Project 2: Model-based analysis of colistin’s impact on creatinine in critically ill patients
Here we aim to develop a model relating colistin exposure to changes in creatinine. Colistin’s impact on kidney function is documented in the literature (Forrest et al. 2017). We also aim to determine the structural and statistical model that best explain the variability in serum creatinine (SCr) in the studied patient population.
Project 3: Usage of prior data to support clinical development
The aim in this part, is to develop an approach on including preclinical PKPD data to the analysis of clinical trials of antibiotics. Prior PKPD data will be incorporated into the model from Project 1.
Project 4: Model-Based Adaptive Study Design
The aim is to explore adaptive model-based designs for mono- and combination therapy in order to reduce trial sizes.

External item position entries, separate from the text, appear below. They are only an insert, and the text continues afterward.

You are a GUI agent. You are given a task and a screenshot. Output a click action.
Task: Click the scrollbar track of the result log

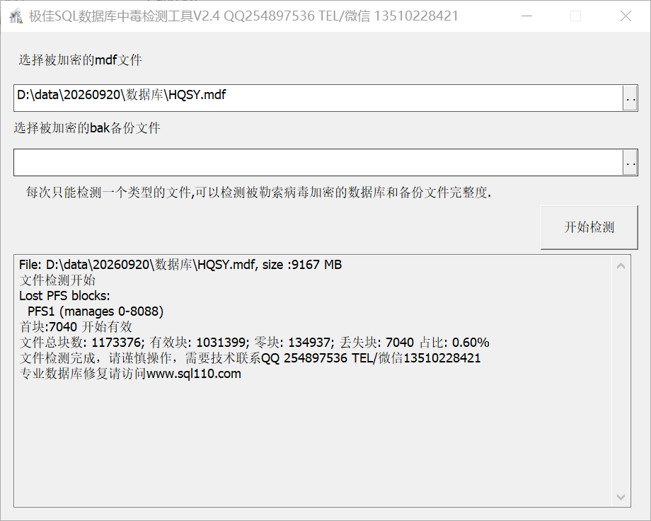coord(621,381)
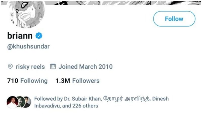Click the calendar icon next to Joined

[x=53, y=67]
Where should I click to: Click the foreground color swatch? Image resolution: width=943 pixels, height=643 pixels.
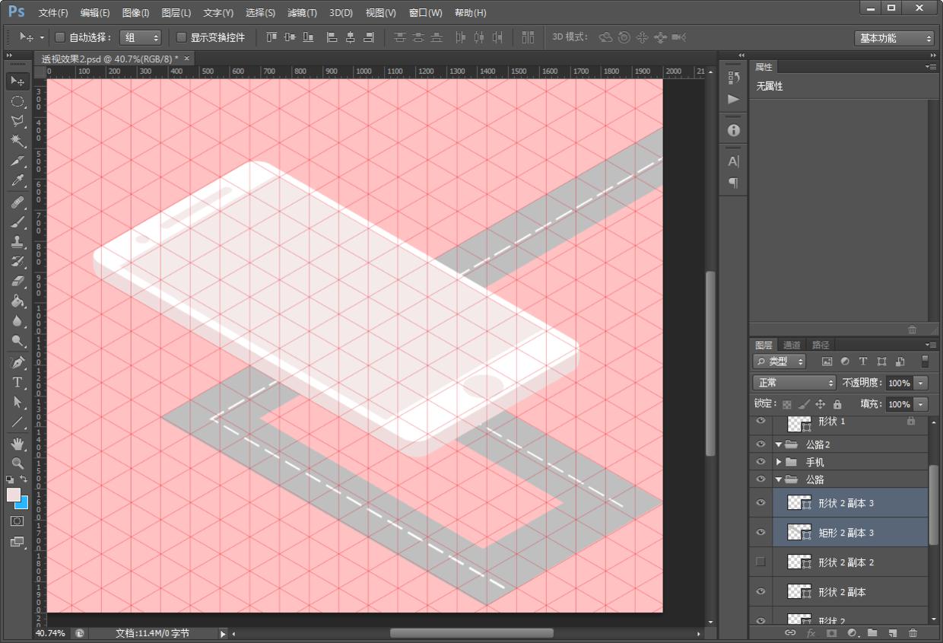tap(14, 495)
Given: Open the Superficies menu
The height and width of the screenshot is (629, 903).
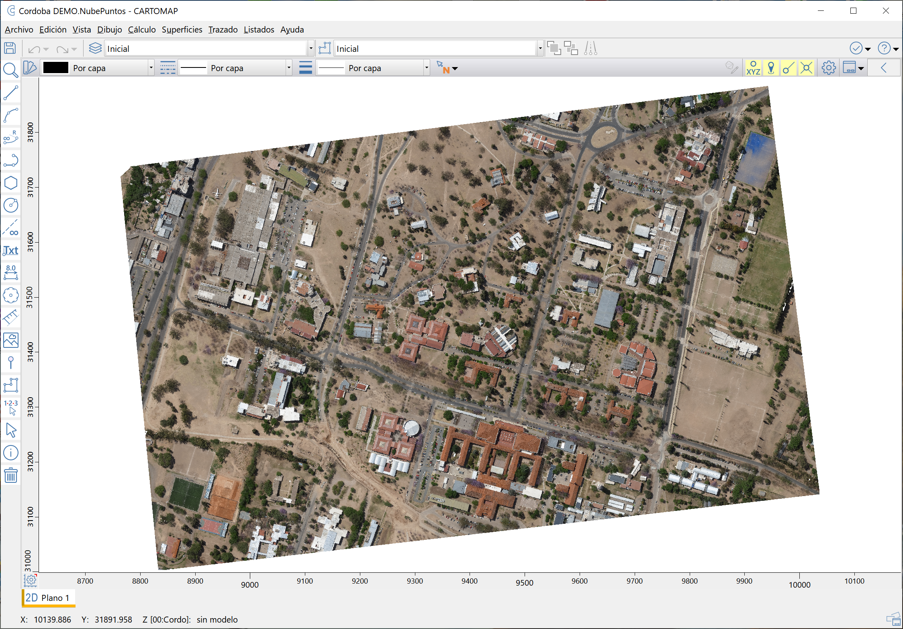Looking at the screenshot, I should tap(182, 30).
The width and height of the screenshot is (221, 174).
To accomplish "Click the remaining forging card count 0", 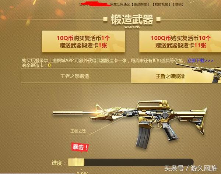I will coord(49,65).
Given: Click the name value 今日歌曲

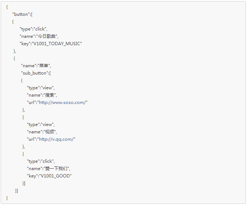Looking at the screenshot, I should click(47, 36).
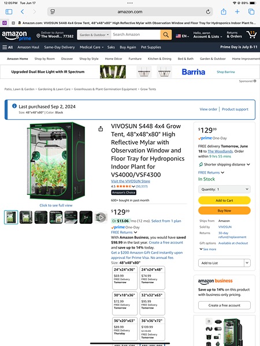The height and width of the screenshot is (346, 260).
Task: Add the grow tent to cart
Action: (224, 200)
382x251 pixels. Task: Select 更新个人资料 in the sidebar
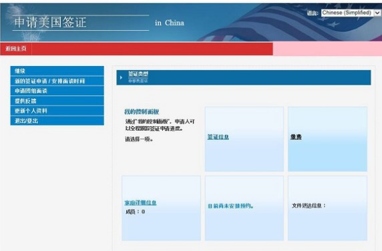coord(57,111)
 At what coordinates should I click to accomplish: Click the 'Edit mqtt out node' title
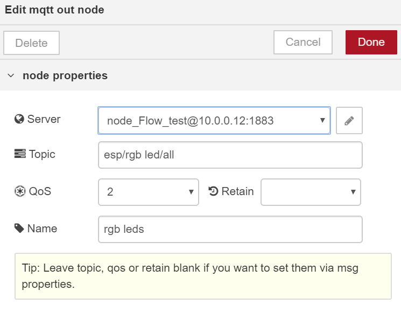pos(54,10)
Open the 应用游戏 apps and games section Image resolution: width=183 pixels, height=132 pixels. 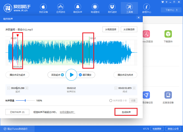point(60,8)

Two novel drug combinations, of clinically available drugs, are to be suggested for clinical testing based on a generated PKPD database.
Related published research
- Dickstein, Yaakov, Jonathan Lellouche, David Schwartz, Amir Nutman, Nadya Rakovitsky, Yael Dishon Benattar, Sergey Altunin, et al. 2019. “Colistin Resistance Development Following Colistin-Meropenem Combination Therapy Versus Colistin Monotherapy in Patients With Infections Caused by Carbapenem-Resistant Organisms.” Clinical Infectious Diseases, November, ciz1146.

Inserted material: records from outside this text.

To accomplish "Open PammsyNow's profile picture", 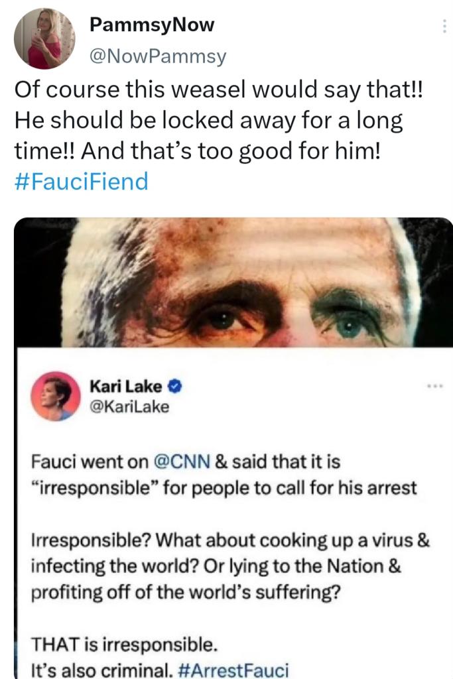I will [45, 38].
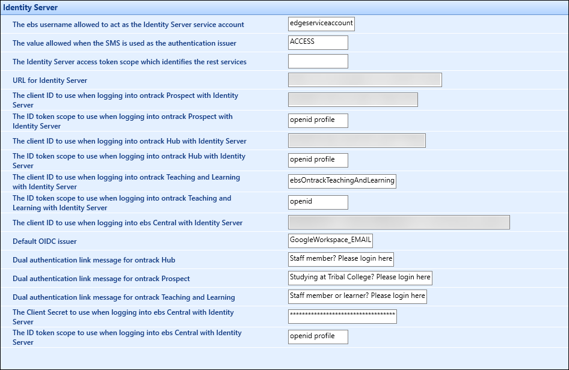Select the SMS authentication issuer field containing ACCESS

pyautogui.click(x=318, y=42)
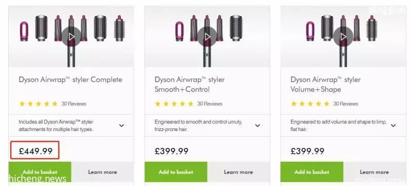Play the Smooth+Control product video
This screenshot has height=186, width=411.
(208, 36)
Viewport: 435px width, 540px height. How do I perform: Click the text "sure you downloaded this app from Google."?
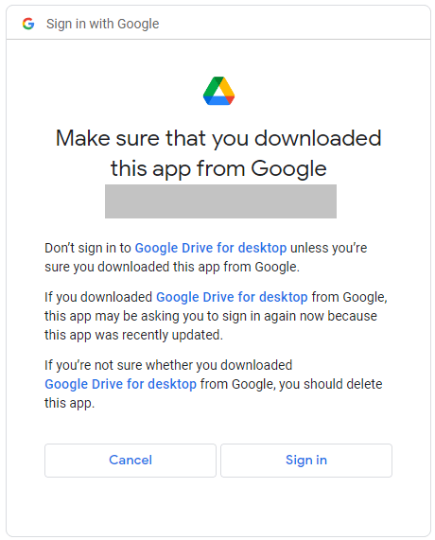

- Forrest, Alan, Samira M. Garonzik, Visanu Thamlikitkul, Evangelos J. Giamarellos-Bourboulis, David L. Paterson, Jian Li, Fernanda P. Silveira, and Roger L. Nation. 2017. “Pharmacokinetic/Toxicodynamic Analysis of Colistin-Associated Acute Kidney Injury in Critically Ill Patients.” Antimicrobial Agents and Chemotherapy 61 (11): e01367-17,
- Kristoffersson, Anders N., Viktor Rognås, Margreke J.E. Brill, Yael Dishon Benattar, Emanuele Durante-Mangoni, Vered Daitch, Anna Skiada, et al. 2020. “Population Pharmacokinetics of Colistin and the Relation to Survival in Critically Ill Patients Infected with Colistin Susceptible and Carbapenem-Resistant Bacteria.”Clinical Microbiology and Infection, March, S1198743X20301609.

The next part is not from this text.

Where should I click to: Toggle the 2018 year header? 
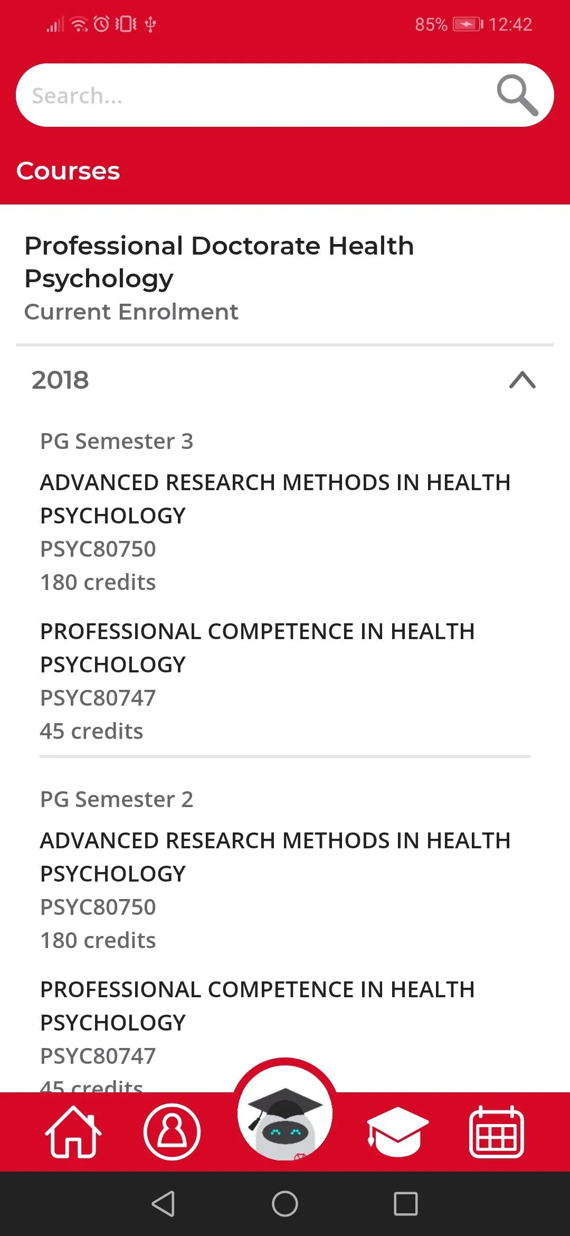click(x=285, y=380)
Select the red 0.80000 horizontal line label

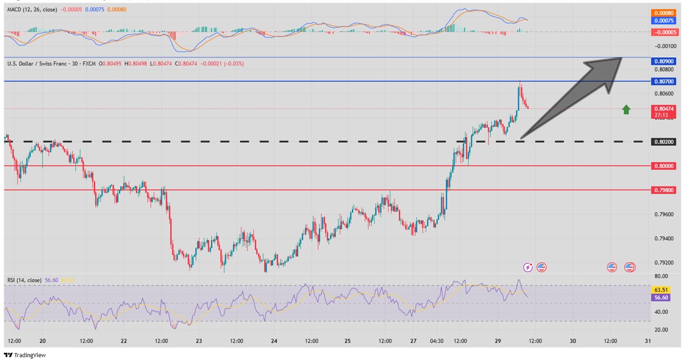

- Paul, Mical, George L Daikos, Emanuele Durante-Mangoni, Dafna Yahav, Yehuda Carmeli, Yael Dishon Benattar, Anna Skiada, et al. 2018. “Colistin Alone versus Colistin plus Meropenem for Treatment of Severe Infections Caused by Carbapenem-Resistant Gram-Negative Bacteria: An Open-Label, Randomised Controlled Trial.” The Lancet Infectious Diseases 18 (4): 391–400.
- Rex, John H, Barry I Eisenstein, Jeff Alder, Mark Goldberger, Robert Meyer, Aaron Dane, Ian Friedland, et al. 2013. “A Comprehensive Regulatory Framework to Address the Unmet Need for New Antibacterial Treatments.” The Lancet Infectious Diseases 13 (3): 269–75.